Wikileaks’s release of the Democrat National Convention emails exposed the deep corruption at the heart of US politics which worked to Trump’s advantage. Ron Paul further alleged that US pressure and bribes to the Ecuadorian government ended Assange’s asylum and his seven years in a room at the Ecuadorian embassy in London. “After his dramatic arrest by London’s Metropolitan Police last April, he has been effectively tortured in British jails at the behest of the US deep state”, he writes.

“The deep state that Trump is serving by persecuting Assange is the same deep state that continues to plot his own ouster. Free Assange!”, he concludes.

In May 2017, former Democratic U.S. Representative Dennis Kucinich stated in an interview on Fox News that a deep state within the bureaucracy is trying to destroy Trump’s presidency. He further elaborated that the political process of the United States of America is under attack by intelligence agencies and individuals in those agencies. “You have politicization of agencies that is resulting in leaks from anonymous, unknown people and the intention is to take down a president”.

In February 2020, Trump cabinet member and acting White House Chief of Staff Mick Mulvaney, when asked if a deep state working against President Trump exists, stated that it was “absolutely, 100% true”.

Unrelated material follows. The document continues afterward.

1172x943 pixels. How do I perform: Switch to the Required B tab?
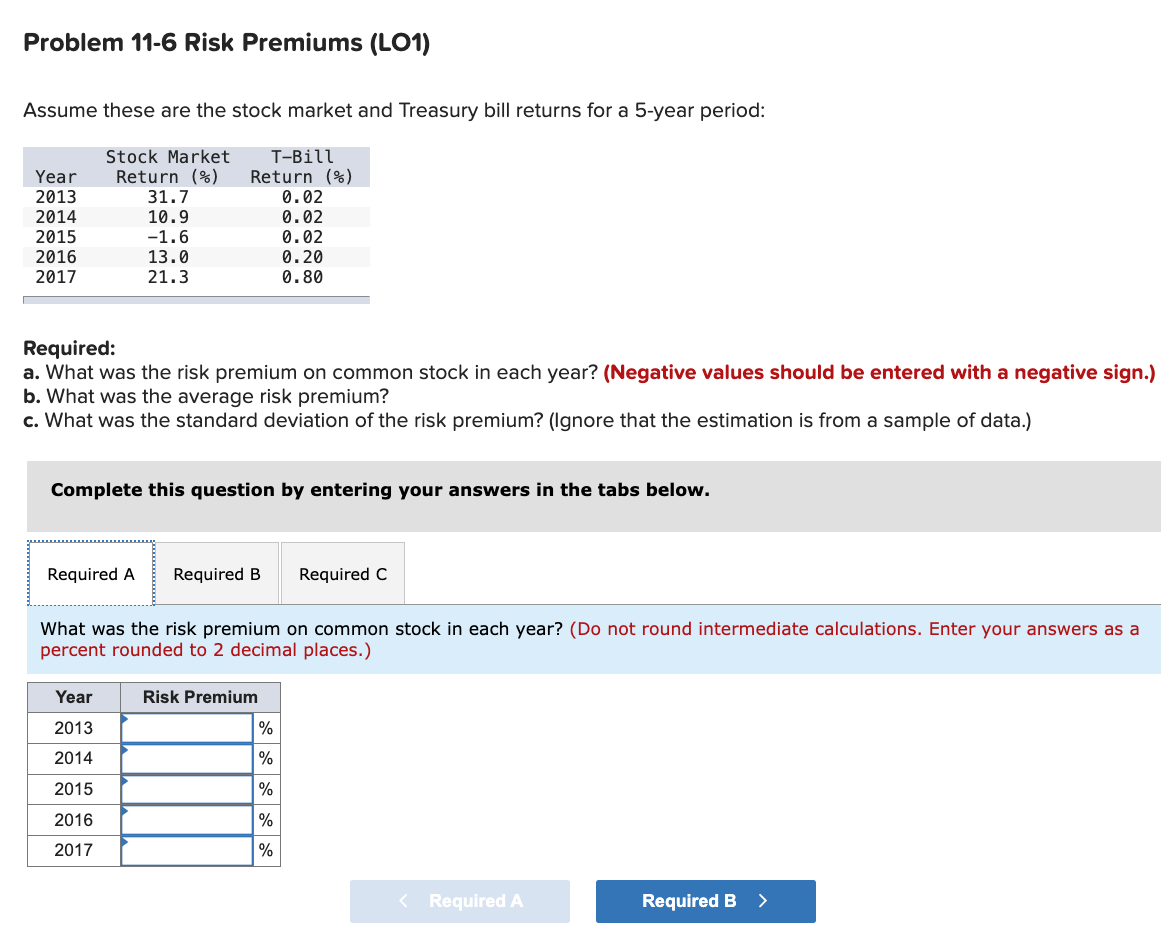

With allegations of the intelligence community being in cohorts with the deep state actors gathering steam among Trump supporters especially after Biden’s victory bid, the issue of mass surveillance and the stranglehold of deep state in US politics and subversion of democracy has triggered another round of debate in the world’s second largest democracy.

As the debate over mass surveillance over citizens and control of deep state rages in the US, President Trump has not made any remarks over the issue. It can be remembered that he had praised the Wikileaks but had called for the prosecution of Assange and Snowden. This binary approach of the US President is indicative of the divide in the opinion of the administrators and citizens over the issue. The sooner they have clarity, the better it would be for the concerned citizens and safeguarding democracy in the United States.